WHAT YOU SHOULD DO:
The reply should hold every line of the data, unchanged and complete.

INPUT:
────
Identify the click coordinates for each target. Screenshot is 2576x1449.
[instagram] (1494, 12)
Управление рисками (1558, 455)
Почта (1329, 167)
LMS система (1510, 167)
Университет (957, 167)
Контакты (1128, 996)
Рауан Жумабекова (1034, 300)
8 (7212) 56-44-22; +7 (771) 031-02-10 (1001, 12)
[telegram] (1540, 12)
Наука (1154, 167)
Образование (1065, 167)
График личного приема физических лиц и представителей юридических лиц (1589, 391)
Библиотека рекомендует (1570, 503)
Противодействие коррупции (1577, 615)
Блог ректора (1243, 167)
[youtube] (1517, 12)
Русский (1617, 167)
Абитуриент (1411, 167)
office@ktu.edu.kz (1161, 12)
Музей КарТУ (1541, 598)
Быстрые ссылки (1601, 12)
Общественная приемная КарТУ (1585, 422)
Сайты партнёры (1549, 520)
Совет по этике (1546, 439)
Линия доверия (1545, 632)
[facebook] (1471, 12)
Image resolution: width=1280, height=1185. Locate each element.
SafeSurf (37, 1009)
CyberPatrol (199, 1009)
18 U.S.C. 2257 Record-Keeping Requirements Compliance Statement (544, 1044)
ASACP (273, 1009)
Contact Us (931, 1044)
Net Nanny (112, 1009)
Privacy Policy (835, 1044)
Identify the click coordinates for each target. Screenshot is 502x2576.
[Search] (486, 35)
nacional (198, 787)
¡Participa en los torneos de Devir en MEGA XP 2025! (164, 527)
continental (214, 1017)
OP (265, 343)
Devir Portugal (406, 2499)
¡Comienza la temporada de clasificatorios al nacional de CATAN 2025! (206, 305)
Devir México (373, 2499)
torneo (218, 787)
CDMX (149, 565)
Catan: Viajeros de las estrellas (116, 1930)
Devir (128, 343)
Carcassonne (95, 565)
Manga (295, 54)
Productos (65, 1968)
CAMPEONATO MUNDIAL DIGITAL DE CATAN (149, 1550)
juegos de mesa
────
OUTPUT:
Identify the click coordinates for each target. Screenshot is 2576x1449.
[instagram] (1494, 12)
Управление рисками (1558, 455)
Почта (1329, 167)
LMS система (1510, 167)
Университет (957, 167)
Контакты (1128, 996)
Рауан Жумабекова (1034, 300)
8 (7212) 56-44-22; +7 (771) 031-02-10 (1001, 12)
[telegram] (1540, 12)
Наука (1154, 167)
Образование (1065, 167)
График личного приема физических лиц и представителей юридических лиц (1589, 391)
Библиотека рекомендует (1570, 503)
Противодействие коррупции (1577, 615)
Блог ректора (1243, 167)
[youtube] (1517, 12)
Русский (1617, 167)
Абитуриент (1411, 167)
office@ktu.edu.kz (1161, 12)
Музей КарТУ (1541, 598)
Быстрые ссылки (1601, 12)
Общественная приемная КарТУ (1585, 422)
Сайты партнёры (1549, 520)
Совет по этике (1546, 439)
Линия доверия (1545, 632)
[facebook] (1471, 12)
Image resolution: width=1280, height=1185. Locate each element.
SafeSurf (37, 1009)
CyberPatrol (199, 1009)
18 U.S.C. 2257 Record-Keeping Requirements Compliance Statement (544, 1044)
ASACP (273, 1009)
Contact Us (931, 1044)
Net Nanny (112, 1009)
Privacy Policy (835, 1044)
Identify the click coordinates for each target. Screenshot is 502x2576.
[Search] (486, 35)
nacional (198, 787)
¡Participa en los torneos de Devir en MEGA XP 2025! (164, 527)
continental (214, 1017)
OP (265, 343)
Devir Portugal (406, 2499)
¡Comienza la temporada de clasificatorios al nacional de CATAN 2025! (206, 305)
Devir México (373, 2499)
torneo (218, 787)
CDMX (149, 565)
Catan: Viajeros de las estrellas (116, 1930)
Devir (128, 343)
Carcassonne (95, 565)
Manga (295, 54)
Productos (65, 1968)
CAMPEONATO MUNDIAL DIGITAL DE CATAN (149, 1550)
juegos de mesa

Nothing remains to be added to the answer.